MaximumYield explains Crop yield potential
Because a population increase of 35% is expected by 2050, it is crucial to measure the crop yield potential of various plots of agricultural land from all over the world. As such, crop yield potential can also be used to minimize agricultural expansion into remaining grasslands, wetlands and rainforests.
There are three main techniques that are used to estimate crop yield potential:
- Consulting an agronomist: These specialists can help gardeners make informed decisions related to their fertilizing and irrigation plans. Depending on the different plant types, agronomists can also help planters unlock certain micronutrients from the growing soil in order to enhance plant growth and development.
- Taking a soil sample: This important test can help gardeners make important decision when it comes to their soil fertility and quality. Soil samples have therefore been shown to be crucial to estimating a crop’s yield potential.
- Taking a tissue sample: While most soils are abundant with nutrients, some plants are limited by their root absorption capacity. In fact, some nutrients are not absorbed by the roots because they have merged with other soil particles. A tissue sample can help gardeners identify the nutrients that are already present in the soil, but not being absorbed by the plants. Following this, gardeners normally invest in nutrient-rich fertilizers to replace the minerals and nutrients that are not being absorbed in order to increase agricultural output.

SHORT TASK 1:
Can you output the crop yield potential passage word for word, everything from "- Taking a soil" down to "increase agricultural output."?

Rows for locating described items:

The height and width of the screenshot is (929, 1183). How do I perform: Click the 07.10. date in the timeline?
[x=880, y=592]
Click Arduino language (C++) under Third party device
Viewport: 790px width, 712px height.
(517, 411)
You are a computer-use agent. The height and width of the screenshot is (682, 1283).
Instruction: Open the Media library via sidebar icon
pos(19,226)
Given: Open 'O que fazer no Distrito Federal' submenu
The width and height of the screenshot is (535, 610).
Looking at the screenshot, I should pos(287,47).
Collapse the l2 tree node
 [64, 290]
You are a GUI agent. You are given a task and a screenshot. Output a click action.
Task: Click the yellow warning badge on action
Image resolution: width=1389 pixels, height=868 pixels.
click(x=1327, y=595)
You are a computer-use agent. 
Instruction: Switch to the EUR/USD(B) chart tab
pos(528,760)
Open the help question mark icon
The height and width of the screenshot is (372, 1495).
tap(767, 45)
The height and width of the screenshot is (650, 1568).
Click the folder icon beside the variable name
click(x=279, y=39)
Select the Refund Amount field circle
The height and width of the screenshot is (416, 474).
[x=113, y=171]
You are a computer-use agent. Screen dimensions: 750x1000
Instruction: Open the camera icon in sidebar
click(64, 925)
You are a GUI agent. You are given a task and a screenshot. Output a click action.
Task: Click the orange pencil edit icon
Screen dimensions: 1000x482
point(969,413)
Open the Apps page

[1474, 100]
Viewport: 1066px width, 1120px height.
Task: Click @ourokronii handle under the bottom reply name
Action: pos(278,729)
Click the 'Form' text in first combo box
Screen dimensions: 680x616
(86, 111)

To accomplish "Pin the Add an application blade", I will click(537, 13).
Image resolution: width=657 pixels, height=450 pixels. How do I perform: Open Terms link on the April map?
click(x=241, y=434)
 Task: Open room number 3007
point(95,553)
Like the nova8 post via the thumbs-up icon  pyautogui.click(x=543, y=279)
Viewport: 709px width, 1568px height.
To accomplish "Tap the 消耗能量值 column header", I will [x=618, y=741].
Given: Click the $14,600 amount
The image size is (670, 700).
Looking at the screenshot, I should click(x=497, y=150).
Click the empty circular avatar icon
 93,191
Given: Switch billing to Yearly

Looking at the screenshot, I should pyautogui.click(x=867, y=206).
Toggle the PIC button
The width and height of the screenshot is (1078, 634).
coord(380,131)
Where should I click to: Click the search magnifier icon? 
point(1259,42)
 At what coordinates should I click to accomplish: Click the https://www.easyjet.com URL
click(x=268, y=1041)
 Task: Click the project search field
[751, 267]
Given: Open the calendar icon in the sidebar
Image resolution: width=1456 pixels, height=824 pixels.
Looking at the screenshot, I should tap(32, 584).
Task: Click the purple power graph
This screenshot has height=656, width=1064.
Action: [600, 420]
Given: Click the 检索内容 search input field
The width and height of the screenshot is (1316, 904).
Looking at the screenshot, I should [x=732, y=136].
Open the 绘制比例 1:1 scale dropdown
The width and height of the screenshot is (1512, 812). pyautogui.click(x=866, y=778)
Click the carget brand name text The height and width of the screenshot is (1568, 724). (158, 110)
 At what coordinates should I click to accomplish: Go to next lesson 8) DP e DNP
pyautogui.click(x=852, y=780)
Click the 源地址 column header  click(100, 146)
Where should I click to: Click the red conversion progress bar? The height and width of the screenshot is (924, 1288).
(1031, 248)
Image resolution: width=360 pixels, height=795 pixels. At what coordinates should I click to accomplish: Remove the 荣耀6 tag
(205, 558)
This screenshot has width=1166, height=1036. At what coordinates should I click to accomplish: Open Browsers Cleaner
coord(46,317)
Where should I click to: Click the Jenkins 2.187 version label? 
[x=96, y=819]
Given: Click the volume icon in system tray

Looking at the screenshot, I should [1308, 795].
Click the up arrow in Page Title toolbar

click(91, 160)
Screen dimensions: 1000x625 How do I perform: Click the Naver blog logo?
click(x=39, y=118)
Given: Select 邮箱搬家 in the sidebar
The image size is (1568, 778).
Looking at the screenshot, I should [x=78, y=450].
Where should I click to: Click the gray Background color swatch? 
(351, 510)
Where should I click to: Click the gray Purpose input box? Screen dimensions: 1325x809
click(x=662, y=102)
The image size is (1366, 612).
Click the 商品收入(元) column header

SHORT TASK 2:
Will you return, unchanged, everything in the rows from the line containing "At what coordinates should I click to accomplish: Click" down to the last row?

WRITTEN RESPONSE 1:
- Taking a soil sample: This important test can help gardeners make important decision when it comes to their soil fertility and quality. Soil samples have therefore been shown to be crucial to estimating a crop’s yield potential.
- Taking a tissue sample: While most soils are abundant with nutrients, some plants are limited by their root absorption capacity. In fact, some nutrients are not absorbed by the roots because they have merged with other soil particles. A tissue sample can help gardeners identify the nutrients that are already present in the soil, but not being absorbed by the plants. Following this, gardeners normally invest in nutrient-rich fertilizers to replace the minerals and nutrients that are not being absorbed in order to increase agricultural output.

WRITTEN RESPONSE 2:
 At what coordinates should I click to accomplish: Click the https://www.easyjet.com URL
click(x=268, y=1041)
 Task: Click the project search field
[751, 267]
Given: Open the calendar icon in the sidebar
Image resolution: width=1456 pixels, height=824 pixels.
Looking at the screenshot, I should tap(32, 584).
Task: Click the purple power graph
This screenshot has height=656, width=1064.
Action: [600, 420]
Given: Click the 检索内容 search input field
The width and height of the screenshot is (1316, 904).
Looking at the screenshot, I should [x=732, y=136].
Open the 绘制比例 1:1 scale dropdown
The width and height of the screenshot is (1512, 812). pyautogui.click(x=866, y=778)
Click the carget brand name text The height and width of the screenshot is (1568, 724). (158, 110)
 At what coordinates should I click to accomplish: Go to next lesson 8) DP e DNP
pyautogui.click(x=852, y=780)
Click the 源地址 column header  click(100, 146)
Where should I click to: Click the red conversion progress bar? The height and width of the screenshot is (924, 1288).
(1031, 248)
Image resolution: width=360 pixels, height=795 pixels. At what coordinates should I click to accomplish: Remove the 荣耀6 tag
(205, 558)
This screenshot has width=1166, height=1036. At what coordinates should I click to accomplish: Open Browsers Cleaner
coord(46,317)
Where should I click to: Click the Jenkins 2.187 version label? 
[x=96, y=819]
Given: Click the volume icon in system tray

Looking at the screenshot, I should [1308, 795].
Click the up arrow in Page Title toolbar

click(91, 160)
Screen dimensions: 1000x625 How do I perform: Click the Naver blog logo?
click(x=39, y=118)
Given: Select 邮箱搬家 in the sidebar
The image size is (1568, 778).
Looking at the screenshot, I should [x=78, y=450].
Where should I click to: Click the gray Background color swatch? 
(351, 510)
Where should I click to: Click the gray Purpose input box? Screen dimensions: 1325x809
click(x=662, y=102)
The image size is (1366, 612).
Click the 商品收入(元) column header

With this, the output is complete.